PROBLEM STATEMENT: In the material, swap "screenshot" for "screen capture" and reproduce everything from the line containing "Select flip B of the item table" through the end, with all else unchanged. Omit the pictures from your reproduction.

***** DATA LISTING

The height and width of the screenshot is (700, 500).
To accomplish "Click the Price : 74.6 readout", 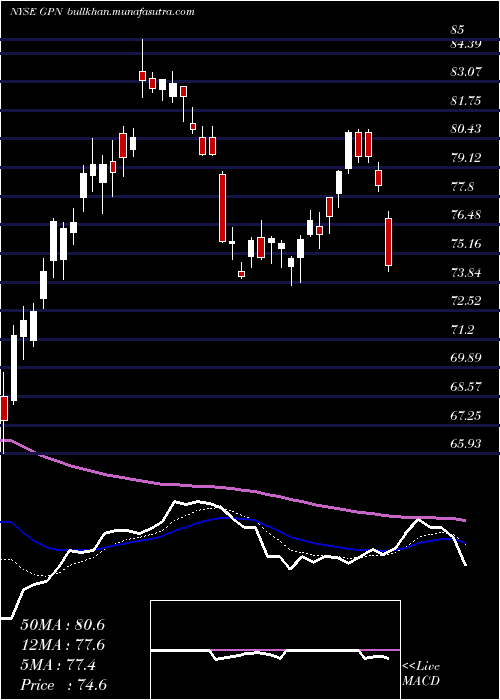I will pyautogui.click(x=63, y=685).
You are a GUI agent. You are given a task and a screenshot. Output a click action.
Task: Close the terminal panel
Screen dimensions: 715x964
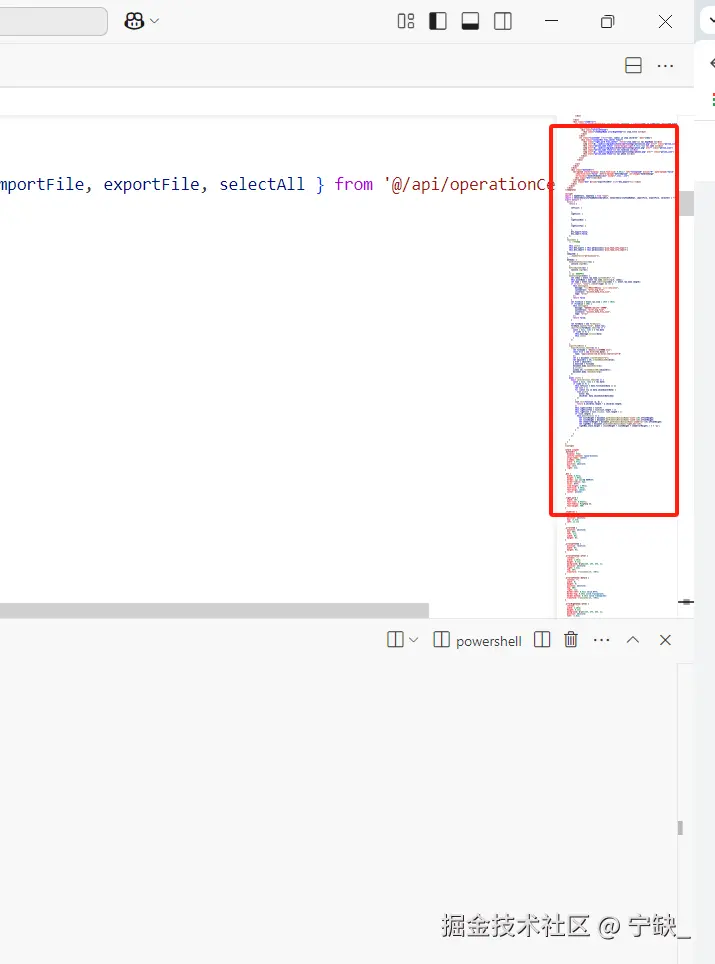pos(665,640)
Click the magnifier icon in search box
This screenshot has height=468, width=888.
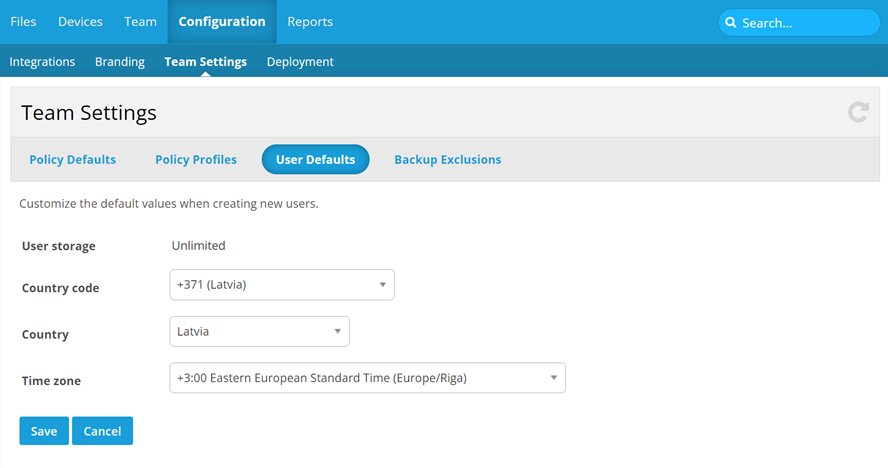[x=731, y=22]
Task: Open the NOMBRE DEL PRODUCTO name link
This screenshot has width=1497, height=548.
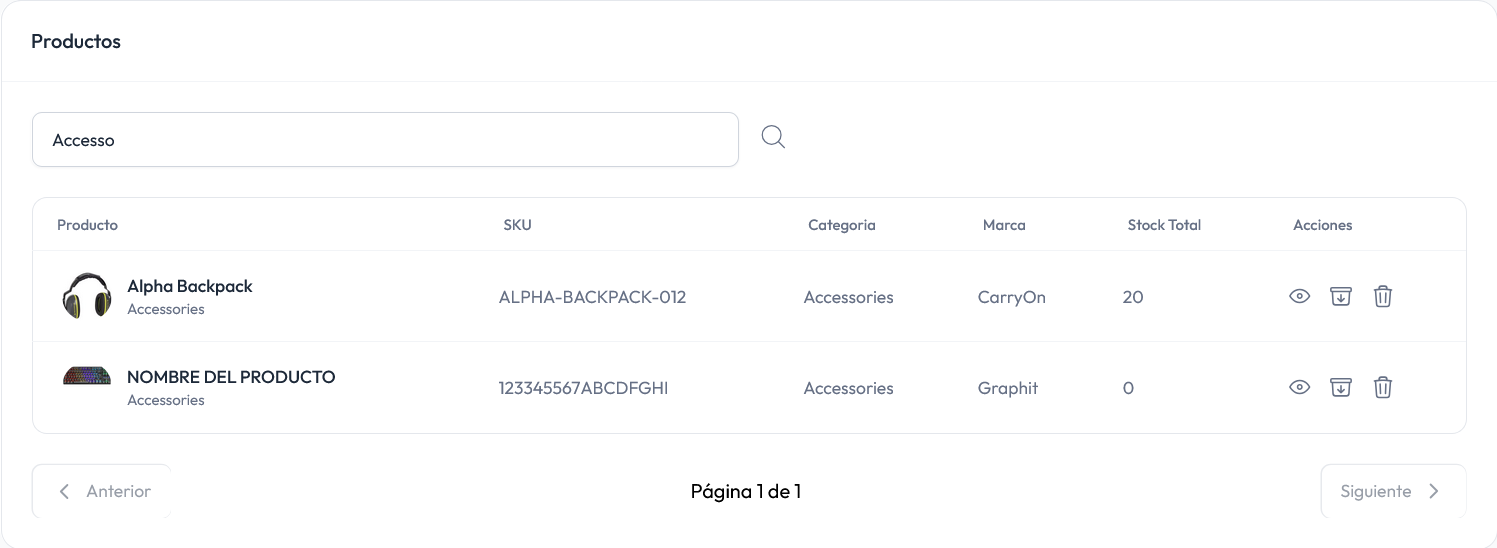Action: click(231, 377)
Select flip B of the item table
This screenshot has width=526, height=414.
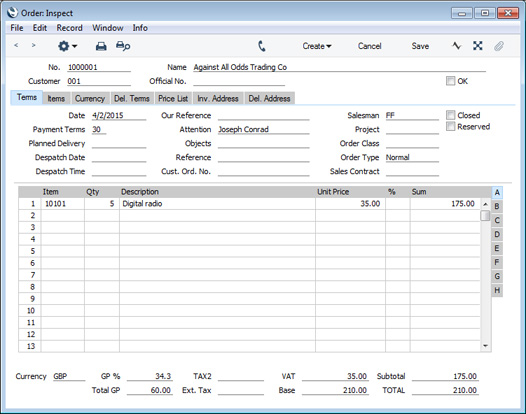[497, 206]
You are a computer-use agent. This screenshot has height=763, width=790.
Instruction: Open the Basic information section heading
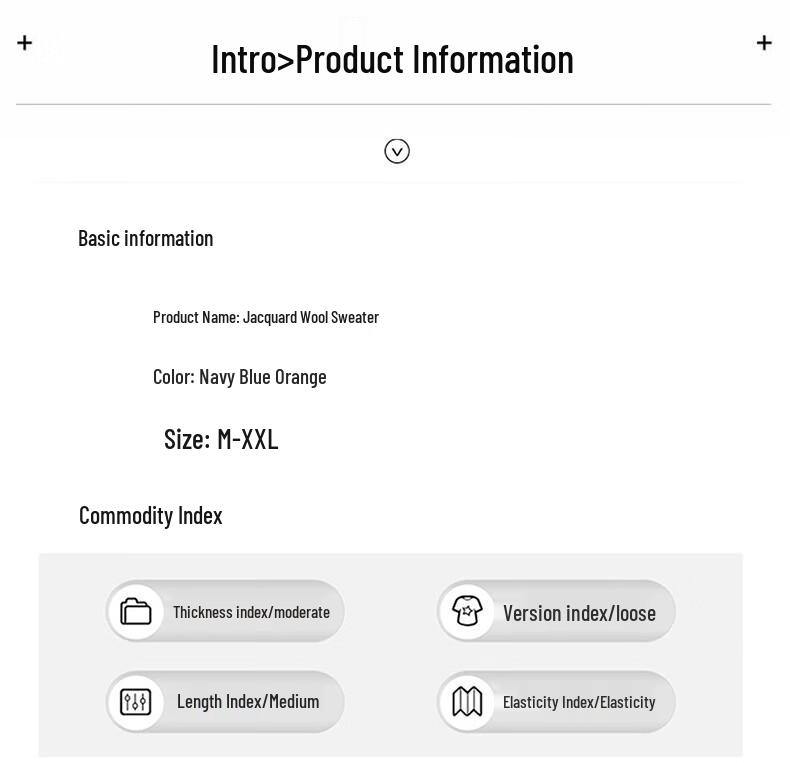click(x=146, y=238)
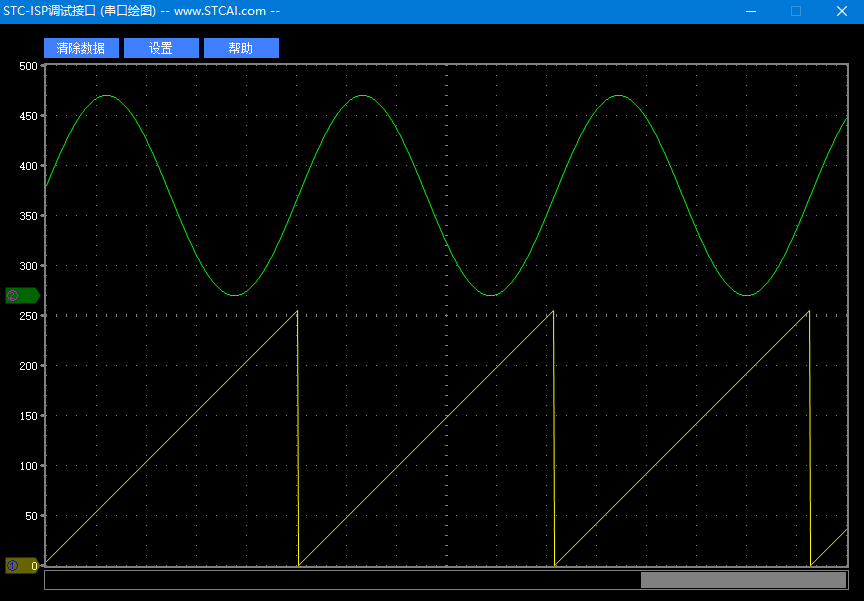Close the STC-ISP plotter window

(841, 11)
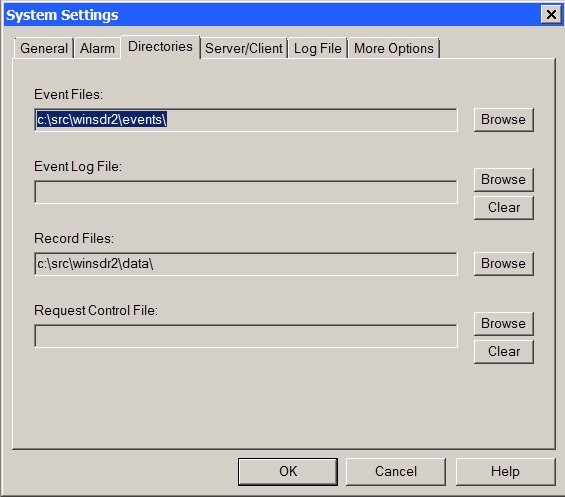Clear the Request Control File path
Viewport: 565px width, 497px height.
point(503,352)
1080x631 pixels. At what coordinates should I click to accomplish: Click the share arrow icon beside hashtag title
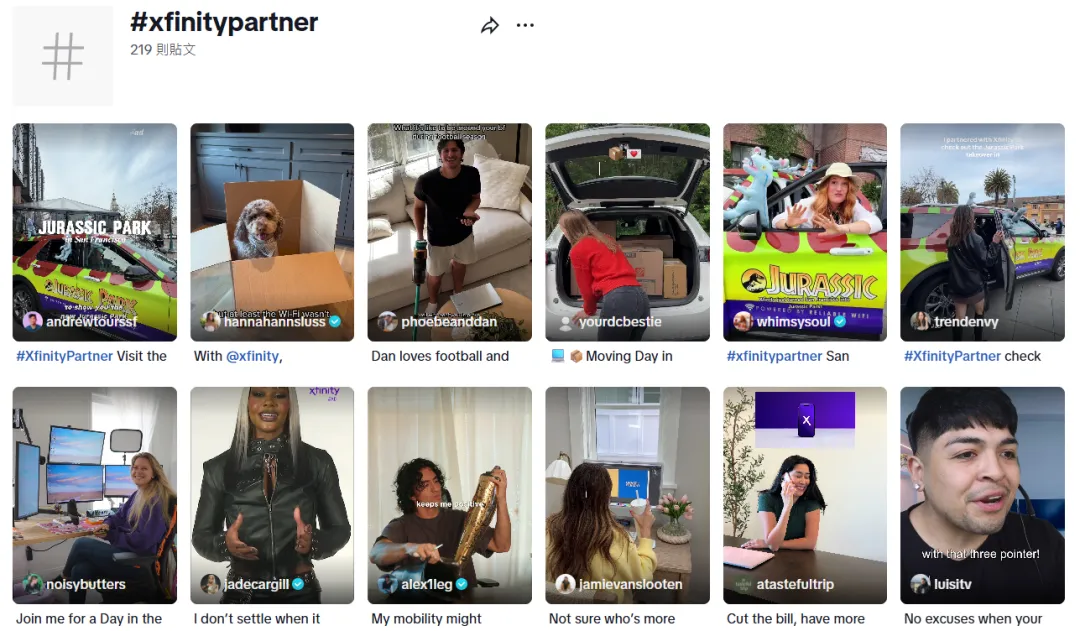pyautogui.click(x=490, y=26)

**********

RESULT BELOW:
Select flip B of the item table
This screen capture has width=526, height=414.
[497, 206]
You are a computer-use agent. This screen capture has height=763, width=790.
Instruction: Open the Basic information section heading
click(x=146, y=238)
Close the STC-ISP plotter window

(841, 11)
Clear the Request Control File path
Viewport: 565px width, 497px height.
point(503,352)
1080x631 pixels. At what coordinates should I click to accomplish: Click the share arrow icon beside hashtag title
pyautogui.click(x=490, y=26)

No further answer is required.